— SOURCE EXCERPT —
╔══
Yates on the themes of the movie:
GEEKMONTHLY.COM: What would you say are some of the themes of Order of the Phoenix?
DAVID YATES: Jo's work is full of really interesting thematic stuff. In our story, Harry's having to deal with the whole issue of whether or not he's being corrupted and been made bad by this connection he has with Voldemort. It's classical. Anyone who's ever been through those very turbulent, difficult teenage years where you find yourself growing angry and frustrated and those years are really formative, will be able to identify. They're the years that can sometimes define you as a person. Some people can take that and develop in a positive way, and some people start on a route that ultimately leads them to difficult years. That's what this film and story partly looks at - the very emotional and turbulent time when you're growing up and you're suddenly questioning everything about the world. You're also discovering the world is quite a complex and complicated place, and all the adults around you don't necessarily have all the answers; they might even be falling out amongst themselves about how to deal with issues and problems that are threatening them. And you discover how complicated you are within your own self. What Jo is brilliant at doing, ultimately, is exploring that universal truth regarding that transition to adulthood in this magical universe.
╚══
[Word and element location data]
╔══
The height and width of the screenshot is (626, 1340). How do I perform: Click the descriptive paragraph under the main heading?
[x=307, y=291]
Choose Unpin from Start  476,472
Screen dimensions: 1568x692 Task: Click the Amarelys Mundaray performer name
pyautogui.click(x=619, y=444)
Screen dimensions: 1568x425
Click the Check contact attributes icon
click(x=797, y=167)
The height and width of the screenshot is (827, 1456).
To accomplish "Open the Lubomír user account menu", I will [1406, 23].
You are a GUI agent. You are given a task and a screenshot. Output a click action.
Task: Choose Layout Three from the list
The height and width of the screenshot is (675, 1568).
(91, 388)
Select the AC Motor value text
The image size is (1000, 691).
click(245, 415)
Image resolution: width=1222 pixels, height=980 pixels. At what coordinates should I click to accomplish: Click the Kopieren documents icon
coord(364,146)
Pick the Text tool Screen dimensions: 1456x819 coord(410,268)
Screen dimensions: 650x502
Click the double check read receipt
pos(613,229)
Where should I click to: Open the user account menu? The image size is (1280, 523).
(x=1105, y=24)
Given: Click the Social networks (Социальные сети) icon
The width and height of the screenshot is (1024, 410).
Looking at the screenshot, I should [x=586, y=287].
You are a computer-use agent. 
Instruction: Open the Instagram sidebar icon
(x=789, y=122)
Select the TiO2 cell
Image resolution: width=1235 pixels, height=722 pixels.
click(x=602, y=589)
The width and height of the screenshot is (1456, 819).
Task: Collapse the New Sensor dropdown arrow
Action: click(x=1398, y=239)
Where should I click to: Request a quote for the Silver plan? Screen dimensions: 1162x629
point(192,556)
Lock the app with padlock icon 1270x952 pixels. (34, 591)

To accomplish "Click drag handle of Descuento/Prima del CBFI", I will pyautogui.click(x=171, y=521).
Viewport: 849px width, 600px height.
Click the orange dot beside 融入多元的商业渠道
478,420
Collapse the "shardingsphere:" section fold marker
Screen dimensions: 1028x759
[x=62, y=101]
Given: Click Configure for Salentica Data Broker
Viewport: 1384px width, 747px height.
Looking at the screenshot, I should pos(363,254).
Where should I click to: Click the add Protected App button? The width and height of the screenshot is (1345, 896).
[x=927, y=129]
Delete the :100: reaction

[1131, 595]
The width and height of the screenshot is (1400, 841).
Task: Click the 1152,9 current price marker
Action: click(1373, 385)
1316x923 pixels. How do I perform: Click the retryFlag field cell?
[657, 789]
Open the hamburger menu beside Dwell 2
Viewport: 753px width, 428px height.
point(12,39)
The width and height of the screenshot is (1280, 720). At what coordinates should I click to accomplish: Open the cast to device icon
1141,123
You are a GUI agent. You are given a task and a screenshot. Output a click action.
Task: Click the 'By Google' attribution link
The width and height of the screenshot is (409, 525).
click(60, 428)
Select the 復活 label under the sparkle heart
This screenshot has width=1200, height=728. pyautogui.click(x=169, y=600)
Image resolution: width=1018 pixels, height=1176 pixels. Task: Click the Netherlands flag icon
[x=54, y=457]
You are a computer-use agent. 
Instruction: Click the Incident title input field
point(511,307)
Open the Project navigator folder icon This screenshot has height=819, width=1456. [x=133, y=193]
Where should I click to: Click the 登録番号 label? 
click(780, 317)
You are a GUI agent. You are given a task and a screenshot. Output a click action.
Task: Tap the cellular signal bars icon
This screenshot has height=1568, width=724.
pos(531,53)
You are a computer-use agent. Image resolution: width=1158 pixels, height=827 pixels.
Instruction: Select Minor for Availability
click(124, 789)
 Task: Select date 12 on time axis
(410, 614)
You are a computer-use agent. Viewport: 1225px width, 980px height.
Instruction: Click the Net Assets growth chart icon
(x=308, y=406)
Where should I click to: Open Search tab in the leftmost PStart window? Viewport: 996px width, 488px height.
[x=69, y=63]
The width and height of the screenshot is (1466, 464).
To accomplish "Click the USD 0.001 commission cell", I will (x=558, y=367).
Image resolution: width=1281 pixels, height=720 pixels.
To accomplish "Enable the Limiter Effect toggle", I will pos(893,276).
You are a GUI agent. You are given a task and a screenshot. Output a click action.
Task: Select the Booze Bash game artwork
╚══
— TO-DO LIST —
A - List every personal name that appears in the interview with David Yates about the themes of Order of the Phoenix.
B - Write the next part of the interview with David Yates about the themes of Order of the Phoenix, picking up after its final sentence.

— RESULTS FOR EACH TASK —
A - David Yates, Jo, Harry, Voldemort

B -
The second part of the interview can be read here.
GEEKMONTHLY.COM: When you joined the film, how did you acclimate yourself with the cast?
DAVID YATES: Right at the beginning, you always have these rehearsals with any actor you work with. With Dan, in particular, who had to go through this quite complex journey. We sat down several months before we started shooting. We would meet every week and we would talk about what Harry was dealing with. One of the things we did, and it sounds quite intense for a family film, is we brought in a bereavement counselor to talk to us about how Harry Potter dealt with witnessing the death of Cedric [Diggory]. This woman came in to talk to both of us about how people deal with quite intense emotional and disturbing experiences. She deals with people in the police and the rescue services who every day witnessed trauma and death, and she kind of showed us how people process that and deal with that and what it does to them. At the start of our story, and it kind of hangs over the story like a shadow, Harry is having to come to terms with what he witnessed, the tragedy he’s seen and it’s affected him. Dan was able to glean quite a lot from what she showed us and what she’d seen talking to people. That was kind of useful and helpful in the kind of development of Harry’s journey in our film. And the truth is, you never stop talking. Every day. I love working with actors and I love their interpretations of characters. Even on the day of shooting, you never stop talking. It’s a constant dialogue.